Özel Görelilik Kuramı 1905 yılında Albert Einstein tarafından ortaya atılmıştı ve bu kuram ile mutlak zaman ve uzay kavramları yitmiş, yerine gözlemciye dayalı bir evren ortaya konmuştu. Yani Einstein sadece evreni değil evrendeki gözlemcileri, katılımcıları da önemsiyordu. Bu çalışmamız içerisinde daha çok Özel Görelilik Kuramının sonucu olan enerji ve ışık hızı arasında kurulan bağıntıyı ele alacağız. Bu bağıntı ise birçoklarımızın bildiği/karşılaştığı bir matematiksel formül: E=mc2.
Özel Görelilik Kuramının bu matematiksel ifadesi gereğince bir m kütlesine sahip olan bir cisim ışık hızından hızlı gidemez. Bu ışık hızının değeri yaklaşık olarak saniyede 300.000 kilometredir ve bu hızı aşan cisim yoktur. Sadece ışık bu hızla hareket eder. Bu tanımlamadan sonra merak eden ve kuşkucu yaklaşan birçok kişi şu soruyu sorabilir: Işık hızından hızlı cisimler var mıdır? Yahut neden ışıktan hızlı gidilemez?
Aslında, ışık hızından hızlı gidilemez. Ancak bu kural sadece bildiğimiz kütlelerde geçerlidir. Bildiğimiz kütle dediğimiz şey nedir?
Bu yazıda kütlenin esas tanımını ele almayacağız. Çünkü kütlenin esas tanımı çok spesifik bir konu ve açıkçası tartışmalıdır. Bu yüzden bildiğimiz kütle, görülebilir, tartılabilir ve tanımlanabilirdir. İşte Einstein’ın zamanında daha çok bu kütle tanımı biliniyordu, hâliyle.
Işıktan hızlı giden cisimleri ele aldığımızda kütlelerini, “bildiğimiz kütle” olarak düşünemeyiz çünkü Einstein’ın Özel Görelilik Kuramının sonucu olan matematiksel ifadeye aykırı olur. Onlar için başka bir kütle kavramı kullanmamız gerekir. Bu kavrama “sanal kütle” diyebiliriz.

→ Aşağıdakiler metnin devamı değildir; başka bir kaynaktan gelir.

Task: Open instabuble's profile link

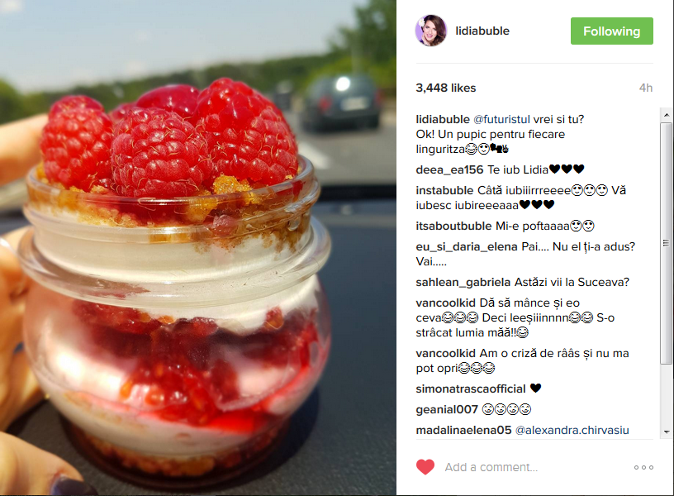Action: (x=444, y=191)
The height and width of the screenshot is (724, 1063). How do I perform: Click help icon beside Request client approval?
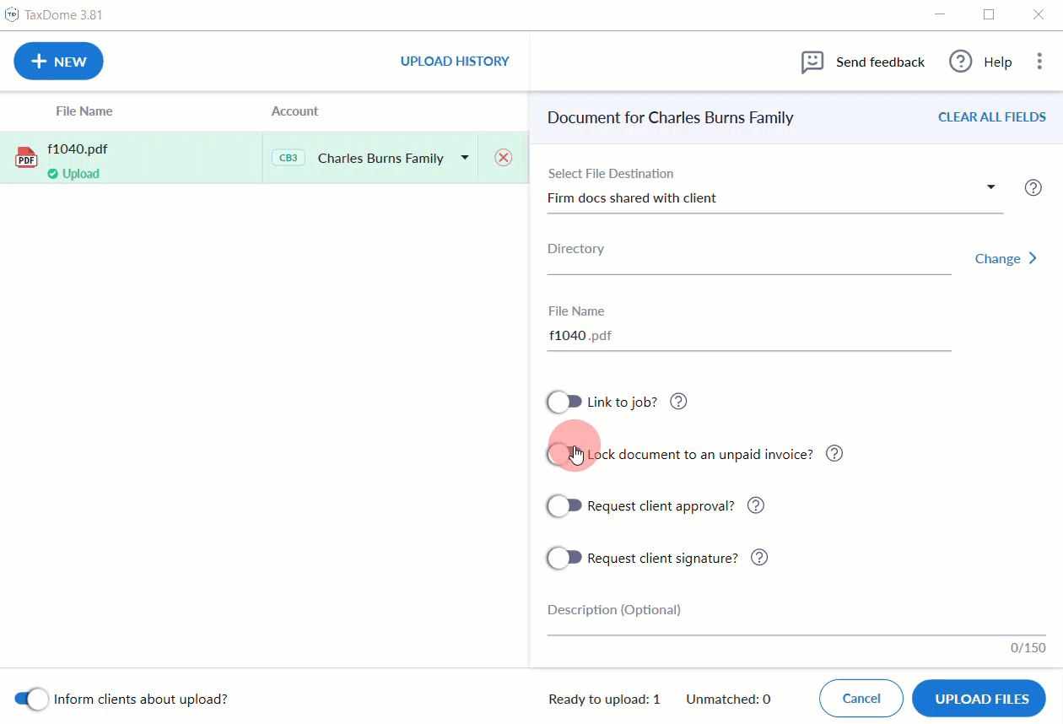coord(756,506)
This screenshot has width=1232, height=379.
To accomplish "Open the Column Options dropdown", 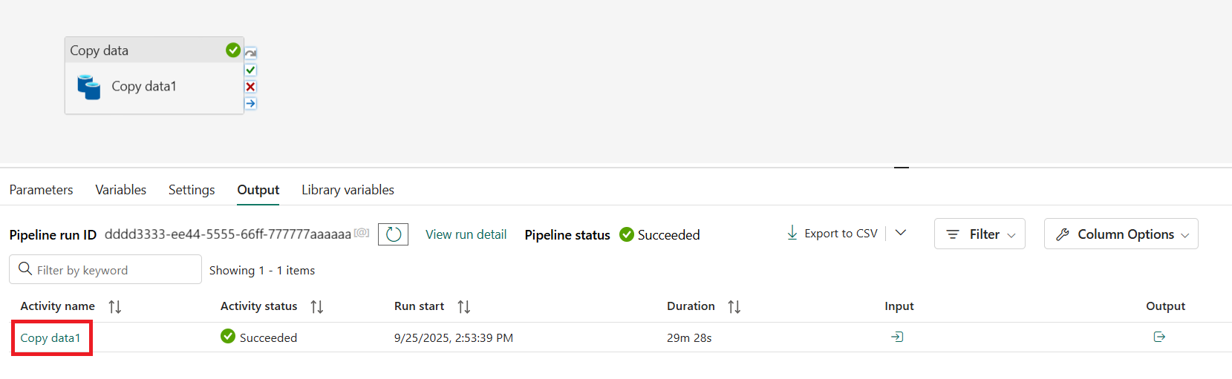I will (1121, 234).
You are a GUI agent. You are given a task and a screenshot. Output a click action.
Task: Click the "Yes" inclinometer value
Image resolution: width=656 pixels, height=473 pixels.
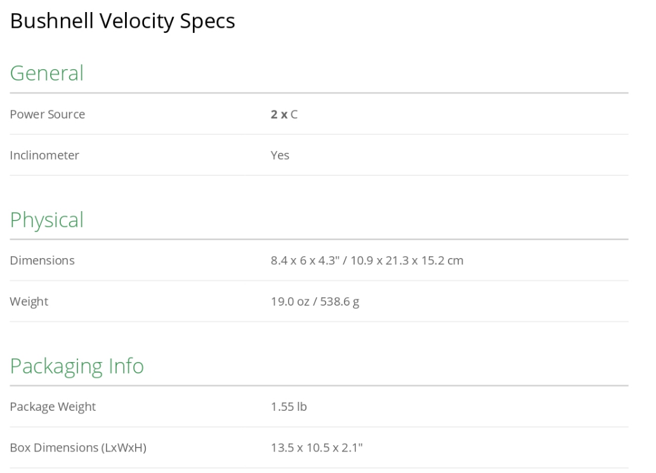280,155
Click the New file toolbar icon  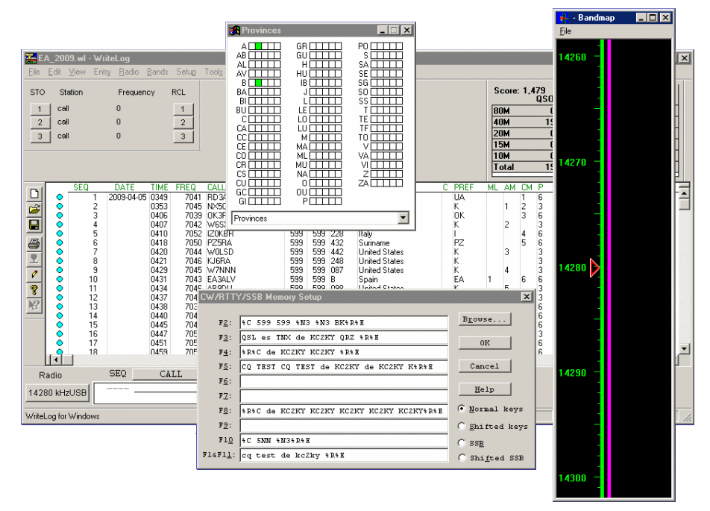tap(34, 193)
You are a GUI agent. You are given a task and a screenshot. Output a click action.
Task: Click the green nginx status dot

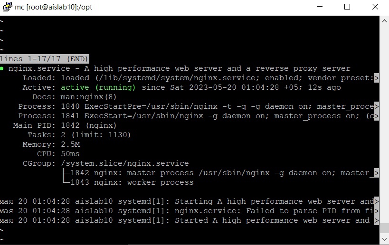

Buraya kadar anlattıklarım konuyu özetleyecek şekildeydi. Şimdi ayrıntılarını başlıklar hâlinde inceleyeceğiz.
Özel Görelilik Kuramının Getirdikleri
Bu teorinin sonucunda zaman genişlemekte, uzunluk büzüşmekte ve ışık her eylemsiz referans sistemine göre sabittir. Işık hızı Einstein’in çalışmaları ile bir sabit, bir duvar vazifesi görmekte doğa ve evren üzerinde. Işık hızının sabit olduğu daha önce ki çalışmalarda bulunmuştu. Maxwell’in harika denklemleri olarak da bilinen elektromanyetizma denklemlerinde boş uzayda (yükün ve akımın 0 olduğu durumda) ışığın hızının c yani saniyede yaklaşık 300.000 km olduğu bulunmuştu ve bu ışık hızının birer elektromanyetik dalga gibi davrandığını gösterir bunu da Faraday daha önceden önermişti ve matematiksel olarak da Maxwell ispatlamıştı.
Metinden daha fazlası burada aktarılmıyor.